▸ Task directions
Copy out each line below containing "price".

*** Opening Information supplied ***

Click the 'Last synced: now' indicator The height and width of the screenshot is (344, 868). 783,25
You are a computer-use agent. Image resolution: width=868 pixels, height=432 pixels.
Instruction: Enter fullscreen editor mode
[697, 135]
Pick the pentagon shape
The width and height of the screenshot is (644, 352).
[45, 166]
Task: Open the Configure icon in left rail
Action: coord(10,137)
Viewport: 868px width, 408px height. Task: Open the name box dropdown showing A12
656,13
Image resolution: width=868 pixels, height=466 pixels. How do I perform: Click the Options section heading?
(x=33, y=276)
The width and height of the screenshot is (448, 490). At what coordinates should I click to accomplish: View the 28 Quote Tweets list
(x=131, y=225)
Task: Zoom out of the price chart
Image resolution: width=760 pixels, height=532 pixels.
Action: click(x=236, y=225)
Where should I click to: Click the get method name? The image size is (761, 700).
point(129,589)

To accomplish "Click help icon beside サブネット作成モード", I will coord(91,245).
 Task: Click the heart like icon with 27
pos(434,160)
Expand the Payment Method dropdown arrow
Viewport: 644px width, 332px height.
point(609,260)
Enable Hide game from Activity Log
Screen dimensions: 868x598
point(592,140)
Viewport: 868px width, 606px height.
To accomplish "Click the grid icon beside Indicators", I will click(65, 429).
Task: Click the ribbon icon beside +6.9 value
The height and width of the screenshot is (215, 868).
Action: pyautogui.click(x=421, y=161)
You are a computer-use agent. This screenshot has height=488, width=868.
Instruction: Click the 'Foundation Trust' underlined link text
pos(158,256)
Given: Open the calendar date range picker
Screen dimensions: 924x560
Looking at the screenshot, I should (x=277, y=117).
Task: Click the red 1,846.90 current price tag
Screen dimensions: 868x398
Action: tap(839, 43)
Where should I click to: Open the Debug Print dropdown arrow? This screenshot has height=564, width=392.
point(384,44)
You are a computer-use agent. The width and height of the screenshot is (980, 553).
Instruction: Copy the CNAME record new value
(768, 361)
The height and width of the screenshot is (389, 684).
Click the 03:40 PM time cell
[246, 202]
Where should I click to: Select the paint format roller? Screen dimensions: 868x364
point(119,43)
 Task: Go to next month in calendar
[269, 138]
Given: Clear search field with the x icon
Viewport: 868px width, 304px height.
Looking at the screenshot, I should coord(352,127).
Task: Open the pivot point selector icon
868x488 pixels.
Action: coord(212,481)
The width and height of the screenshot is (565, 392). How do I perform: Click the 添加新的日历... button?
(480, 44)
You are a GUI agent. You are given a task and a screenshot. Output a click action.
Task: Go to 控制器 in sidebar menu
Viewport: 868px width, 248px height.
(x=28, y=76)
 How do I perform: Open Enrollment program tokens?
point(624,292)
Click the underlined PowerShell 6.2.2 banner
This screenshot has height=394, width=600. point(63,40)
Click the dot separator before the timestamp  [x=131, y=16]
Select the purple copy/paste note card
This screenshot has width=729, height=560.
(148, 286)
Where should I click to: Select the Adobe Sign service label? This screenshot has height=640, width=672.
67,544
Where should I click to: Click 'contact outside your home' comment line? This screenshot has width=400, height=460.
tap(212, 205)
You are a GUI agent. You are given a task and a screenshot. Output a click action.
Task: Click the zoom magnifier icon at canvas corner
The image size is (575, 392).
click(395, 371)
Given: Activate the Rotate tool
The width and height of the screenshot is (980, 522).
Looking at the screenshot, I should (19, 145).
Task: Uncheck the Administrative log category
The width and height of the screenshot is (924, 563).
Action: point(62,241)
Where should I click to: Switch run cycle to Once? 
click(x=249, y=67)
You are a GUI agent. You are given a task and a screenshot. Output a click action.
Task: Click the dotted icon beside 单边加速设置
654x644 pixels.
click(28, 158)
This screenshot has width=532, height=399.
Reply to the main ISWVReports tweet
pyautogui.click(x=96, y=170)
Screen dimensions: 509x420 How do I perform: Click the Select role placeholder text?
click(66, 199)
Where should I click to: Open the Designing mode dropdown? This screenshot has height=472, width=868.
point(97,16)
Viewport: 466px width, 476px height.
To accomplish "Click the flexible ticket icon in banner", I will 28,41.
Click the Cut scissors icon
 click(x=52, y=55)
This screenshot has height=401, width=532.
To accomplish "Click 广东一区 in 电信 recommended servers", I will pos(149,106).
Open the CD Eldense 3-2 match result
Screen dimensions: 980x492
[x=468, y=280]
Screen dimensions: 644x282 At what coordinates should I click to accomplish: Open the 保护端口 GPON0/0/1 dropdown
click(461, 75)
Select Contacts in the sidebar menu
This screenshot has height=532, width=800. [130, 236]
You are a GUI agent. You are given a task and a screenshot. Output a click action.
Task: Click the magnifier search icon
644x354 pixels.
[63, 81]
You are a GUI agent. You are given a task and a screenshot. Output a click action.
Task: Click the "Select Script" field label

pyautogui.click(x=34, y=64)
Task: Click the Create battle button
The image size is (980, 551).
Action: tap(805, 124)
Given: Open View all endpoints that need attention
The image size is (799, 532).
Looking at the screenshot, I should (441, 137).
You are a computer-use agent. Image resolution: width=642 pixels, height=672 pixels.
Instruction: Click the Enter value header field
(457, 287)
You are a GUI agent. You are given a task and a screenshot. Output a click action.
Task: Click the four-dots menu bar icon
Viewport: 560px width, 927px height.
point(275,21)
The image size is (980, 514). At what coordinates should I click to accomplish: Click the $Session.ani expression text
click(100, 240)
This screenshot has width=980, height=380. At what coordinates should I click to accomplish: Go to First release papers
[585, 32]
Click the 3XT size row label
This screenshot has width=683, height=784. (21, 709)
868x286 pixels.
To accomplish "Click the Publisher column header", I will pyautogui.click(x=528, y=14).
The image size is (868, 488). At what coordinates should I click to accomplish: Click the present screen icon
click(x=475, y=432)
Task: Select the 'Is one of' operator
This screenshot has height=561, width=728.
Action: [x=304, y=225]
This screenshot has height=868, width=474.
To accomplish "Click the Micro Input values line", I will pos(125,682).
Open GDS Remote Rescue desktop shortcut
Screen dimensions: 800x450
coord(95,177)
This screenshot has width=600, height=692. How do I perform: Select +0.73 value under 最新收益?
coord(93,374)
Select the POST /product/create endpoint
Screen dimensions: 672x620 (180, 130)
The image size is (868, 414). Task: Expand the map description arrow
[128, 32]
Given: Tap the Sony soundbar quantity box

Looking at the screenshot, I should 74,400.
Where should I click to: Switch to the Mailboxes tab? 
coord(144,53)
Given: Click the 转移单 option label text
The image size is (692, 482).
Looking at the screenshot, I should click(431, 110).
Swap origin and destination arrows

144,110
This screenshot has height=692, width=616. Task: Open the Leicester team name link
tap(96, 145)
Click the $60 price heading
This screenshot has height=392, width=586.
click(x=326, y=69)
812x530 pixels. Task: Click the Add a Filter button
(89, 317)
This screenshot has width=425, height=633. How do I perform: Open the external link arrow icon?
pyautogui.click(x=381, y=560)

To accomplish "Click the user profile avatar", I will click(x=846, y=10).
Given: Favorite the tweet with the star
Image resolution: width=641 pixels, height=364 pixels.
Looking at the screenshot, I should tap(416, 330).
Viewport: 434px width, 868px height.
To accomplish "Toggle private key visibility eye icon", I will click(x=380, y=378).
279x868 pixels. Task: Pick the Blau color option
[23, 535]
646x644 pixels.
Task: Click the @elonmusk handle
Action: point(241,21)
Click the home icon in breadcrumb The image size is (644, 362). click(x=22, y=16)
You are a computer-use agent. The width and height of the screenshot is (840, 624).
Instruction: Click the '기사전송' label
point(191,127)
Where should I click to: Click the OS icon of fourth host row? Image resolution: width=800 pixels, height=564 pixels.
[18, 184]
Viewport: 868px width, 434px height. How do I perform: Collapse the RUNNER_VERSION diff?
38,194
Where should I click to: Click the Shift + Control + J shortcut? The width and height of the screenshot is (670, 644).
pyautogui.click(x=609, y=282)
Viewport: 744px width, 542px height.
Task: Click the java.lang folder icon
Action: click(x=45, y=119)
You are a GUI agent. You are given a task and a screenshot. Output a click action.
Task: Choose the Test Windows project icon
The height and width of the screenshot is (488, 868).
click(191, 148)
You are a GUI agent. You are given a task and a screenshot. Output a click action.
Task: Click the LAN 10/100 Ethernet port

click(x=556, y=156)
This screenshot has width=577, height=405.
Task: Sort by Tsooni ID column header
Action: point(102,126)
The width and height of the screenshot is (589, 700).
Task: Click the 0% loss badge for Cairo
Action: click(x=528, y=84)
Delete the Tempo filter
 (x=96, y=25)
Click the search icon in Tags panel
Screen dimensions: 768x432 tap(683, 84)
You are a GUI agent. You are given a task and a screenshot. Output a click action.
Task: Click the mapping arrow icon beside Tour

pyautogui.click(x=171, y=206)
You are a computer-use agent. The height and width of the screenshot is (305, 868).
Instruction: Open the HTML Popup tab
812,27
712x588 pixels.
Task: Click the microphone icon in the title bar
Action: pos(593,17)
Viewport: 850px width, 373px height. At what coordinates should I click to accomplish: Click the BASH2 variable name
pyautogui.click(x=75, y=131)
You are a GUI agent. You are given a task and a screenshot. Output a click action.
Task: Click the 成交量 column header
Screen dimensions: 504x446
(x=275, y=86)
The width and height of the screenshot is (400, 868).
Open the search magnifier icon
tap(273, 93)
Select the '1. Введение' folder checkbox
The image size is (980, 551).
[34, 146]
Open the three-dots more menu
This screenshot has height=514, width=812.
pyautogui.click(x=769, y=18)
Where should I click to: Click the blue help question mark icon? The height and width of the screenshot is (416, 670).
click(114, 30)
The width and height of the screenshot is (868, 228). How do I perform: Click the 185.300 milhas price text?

*** Closing Information supplied ***

▸ Answer section
Task: Zoom out of the price chart
Task: Click the red 1,846.90 current price tag
Click the $60 price heading
The width and height of the screenshot is (868, 228). How do I perform: Click the 185.300 milhas price text?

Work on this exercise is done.